Fort Myers woman details 20-year journey with bipolar disorder

Reporter: Taylor Petras Writer: Joey Pellegrino
Published: Updated:
Cristina Johansson. Courtesy photo

One Southwest Florida woman is sharing her 20-year journey with bipolar disorder and how she finally got help.

Cristina Johansson was in high school when she noticed her sadness was more than teenage angst.

“I couldn’t get over being sad,” Johansson said. “Anything that happened was the worst thing that happened ever. It felt so dramatic and it was like the end.”

Johansson went on with her adult life struggling with a range of moods and energy levels, though a doctor did diagnose her at one point with bipolar disorder.

“I just really didn’t want to be on medication—I really didn’t want to be diagnosed as anything,” Johansson said. “I was either, ‘Go, go, go’ until I couldn’t, or I was sobbing. And by now, it had been 20 years of sobbing and it was, ‘What’s wrong with me?'”

That’s when she got help at Elite DNA Therapy Services and received her final diagnosis of bipolar 1 with psychotic features.

“Bipolar disorder is contrasted by having low mood but then periods of really, really high mood,” said Mary Curtis, a certified physician’s assistant at Elite DNA Therapy. “What we call sometimes, like, euphoria, maybe a lot of impulsivity, risky behaviors.”

Curtis says those high moods of mania are not pleasant.

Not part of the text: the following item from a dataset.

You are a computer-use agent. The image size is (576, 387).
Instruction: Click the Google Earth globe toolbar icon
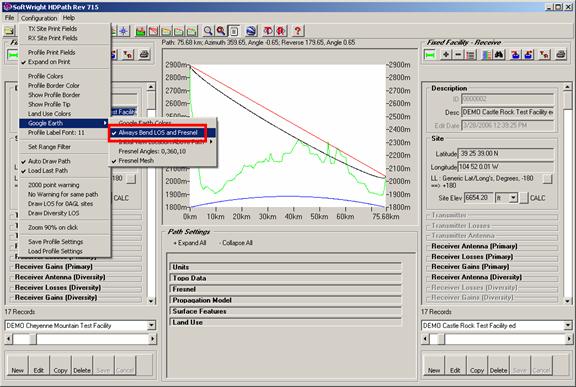coord(251,31)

“It’s actually very uncomfortable and scary for a lot of patients,” Curtis said. “They feel really out of control of what’s going on.”

“If we have money in the bank, I’m going to spend it all and take out a credit card,” Johansson said. “If I’m driving somewhere, 70 miles on the highway is a suggestion. And it’s not a conscious decision. I’m just… it just is. It’s just, ‘go.'”

Johansson now has a hold on her diagnosis and her life, thanks in part to a great support system of family, friends and medical professionals. She hopes her story inspires people who are struggling to get help, too.

“If you’re ashamed of something and you hide it, you’re going to feel ashamed as a person, so don’t,” Johansson said. “Talk about it, make sure that you’re open when you need to be, want to be. It’s nothing to be ashamed of.”

Johsansson wants to also break the stigma around bipolar disorder. She’s not aggressive and she’s never hurt anyone. With proper treatment, Johansson and the nearly 3% of people in the U.S. diagnosed with bipolar disorder live healthy, normal lives. The National Institute of Mental Health has a lot of information about bipolar disorder, including ways to get help.